No doubt you'll get it cheaper from Book Depository closer to the release date.
Metta,
Retro.
Thanks Retro, that's an excellent idea.
kind regards,
Ben
“No lists of things to be done. The day providential to itself. The hour. There is no later. This is later. All things of grace and beauty such that one holds them to one's heart have a common provenance in pain. Their birth in grief and ashes.”
- Cormac McCarthy, The Road
Learn this from the waters:
in mountain clefts and chasms,
loud gush the streamlets,
but great rivers flow silently.
- Sutta Nipata 3.725
Just ordered a copy. I already have the PTS version and refer to it and study it frequently. By far the best Nikaya, in my opinion. The last of the four primary Nikayas to be translated by Bhikkhu Bodhi, he has saved the best for last.

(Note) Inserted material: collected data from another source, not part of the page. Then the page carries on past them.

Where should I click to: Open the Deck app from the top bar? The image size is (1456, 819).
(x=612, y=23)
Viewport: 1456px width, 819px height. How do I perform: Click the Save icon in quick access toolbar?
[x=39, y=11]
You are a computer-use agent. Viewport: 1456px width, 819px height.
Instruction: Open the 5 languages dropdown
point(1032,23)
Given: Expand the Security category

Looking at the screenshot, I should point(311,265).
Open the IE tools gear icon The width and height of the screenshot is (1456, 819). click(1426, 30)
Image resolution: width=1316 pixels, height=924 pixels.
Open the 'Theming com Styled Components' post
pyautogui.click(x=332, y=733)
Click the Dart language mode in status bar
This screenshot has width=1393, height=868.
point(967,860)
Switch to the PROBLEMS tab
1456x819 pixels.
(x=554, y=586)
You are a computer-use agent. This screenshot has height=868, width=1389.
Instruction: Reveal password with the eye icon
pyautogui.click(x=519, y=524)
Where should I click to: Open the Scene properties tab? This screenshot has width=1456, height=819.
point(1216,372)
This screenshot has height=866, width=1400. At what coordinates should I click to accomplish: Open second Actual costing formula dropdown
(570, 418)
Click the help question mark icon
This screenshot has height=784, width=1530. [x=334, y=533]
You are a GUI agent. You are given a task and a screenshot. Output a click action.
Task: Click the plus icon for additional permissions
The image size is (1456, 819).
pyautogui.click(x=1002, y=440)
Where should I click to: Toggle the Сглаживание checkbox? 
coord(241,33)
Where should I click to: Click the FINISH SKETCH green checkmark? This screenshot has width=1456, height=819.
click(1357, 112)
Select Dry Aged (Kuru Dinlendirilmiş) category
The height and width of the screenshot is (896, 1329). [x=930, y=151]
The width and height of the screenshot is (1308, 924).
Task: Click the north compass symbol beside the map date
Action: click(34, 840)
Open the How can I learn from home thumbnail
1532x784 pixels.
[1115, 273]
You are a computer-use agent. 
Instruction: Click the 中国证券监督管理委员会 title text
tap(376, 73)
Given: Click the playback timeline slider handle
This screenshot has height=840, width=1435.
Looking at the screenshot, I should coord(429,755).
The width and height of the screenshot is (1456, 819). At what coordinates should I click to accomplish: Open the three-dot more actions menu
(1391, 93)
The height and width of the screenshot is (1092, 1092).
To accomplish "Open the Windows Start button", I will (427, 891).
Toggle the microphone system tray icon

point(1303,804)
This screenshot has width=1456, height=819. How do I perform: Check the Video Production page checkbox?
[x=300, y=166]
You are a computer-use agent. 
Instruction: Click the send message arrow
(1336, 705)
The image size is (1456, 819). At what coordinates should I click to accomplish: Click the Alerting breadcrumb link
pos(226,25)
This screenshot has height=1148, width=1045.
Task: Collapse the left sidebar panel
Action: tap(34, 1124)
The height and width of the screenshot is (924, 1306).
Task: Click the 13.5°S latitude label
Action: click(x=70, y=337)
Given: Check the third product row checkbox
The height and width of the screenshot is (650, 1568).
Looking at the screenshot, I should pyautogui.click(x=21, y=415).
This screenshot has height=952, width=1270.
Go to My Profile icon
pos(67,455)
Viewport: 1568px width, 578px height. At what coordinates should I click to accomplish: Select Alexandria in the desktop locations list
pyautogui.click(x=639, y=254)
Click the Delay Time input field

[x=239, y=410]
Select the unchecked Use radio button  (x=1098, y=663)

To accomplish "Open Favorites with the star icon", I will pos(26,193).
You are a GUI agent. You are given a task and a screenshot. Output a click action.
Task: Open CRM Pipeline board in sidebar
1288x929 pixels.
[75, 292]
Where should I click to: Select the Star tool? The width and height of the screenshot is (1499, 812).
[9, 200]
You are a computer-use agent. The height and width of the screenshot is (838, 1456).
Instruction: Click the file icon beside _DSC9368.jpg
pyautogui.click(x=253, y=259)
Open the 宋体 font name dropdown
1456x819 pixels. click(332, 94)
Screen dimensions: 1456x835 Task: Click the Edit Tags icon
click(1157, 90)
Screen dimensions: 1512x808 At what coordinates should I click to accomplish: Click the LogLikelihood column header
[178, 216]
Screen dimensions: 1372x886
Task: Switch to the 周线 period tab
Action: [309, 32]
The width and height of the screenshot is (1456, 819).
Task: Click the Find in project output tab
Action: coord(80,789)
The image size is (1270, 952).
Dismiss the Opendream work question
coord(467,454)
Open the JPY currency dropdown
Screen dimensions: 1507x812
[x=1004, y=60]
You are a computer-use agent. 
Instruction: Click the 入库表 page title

He who knows only his own side of the case knows little of that. His reasons may be good, and no one may have been able to refute them.
But if he is equally unable to refute the reasons on the opposite side, if he does not so much as know what they are, he has no ground for preferring either opinion …
...
He must be able to hear them from persons who actually believe them … he must know them in their most plausible and persuasive form. John Stuart Mill
Just ordered a copy. I already have the PTS version and refer to it and study it frequently. By far the best Nikaya, in my opinion. The last of the four primary Nikayas to be translated by Bhikkhu Bodhi, he has saved the best for last.
Last? And what about Digha?
Correct, as you and Tilt noted Maurice Walshe translated the Digha for Wisdom Publications. They all have that nice looking "Teachings of the Buddha" series design on all of the updated translations that I thought for a moment that Bhikkhu Bodhi translated that one too. That similar cover design and perhaps that I don't refer back to it as much as the other Nikayas, that I forgot who translated it.
Wonderful news! And you can download a 135 page pdf digital preview after ordering!
Bhikkhu Bodhi wrote:
"In AN, persons are as a rule not reduced to mere collections of aggregates, elements and sense-bases, but are treated as real centers of living experience engaged in a heartfelt quest for happiness and freedom from suffering."(from Intro to Samyutta Nikaya)
Sarva wrote:Which others of Ven. Bodhi's book(s) would anyone recommend as a first or essential purchase?
If you've not yet got the Majjhima & Samyutta Nikaya, they're worth getting.
Metta,
Retro.
"Whatever is true, whatever is noble, whatever is right, whatever is pure, whatever is lovely, whatever is admirable—if anything is excellent or praiseworthy—think about such things."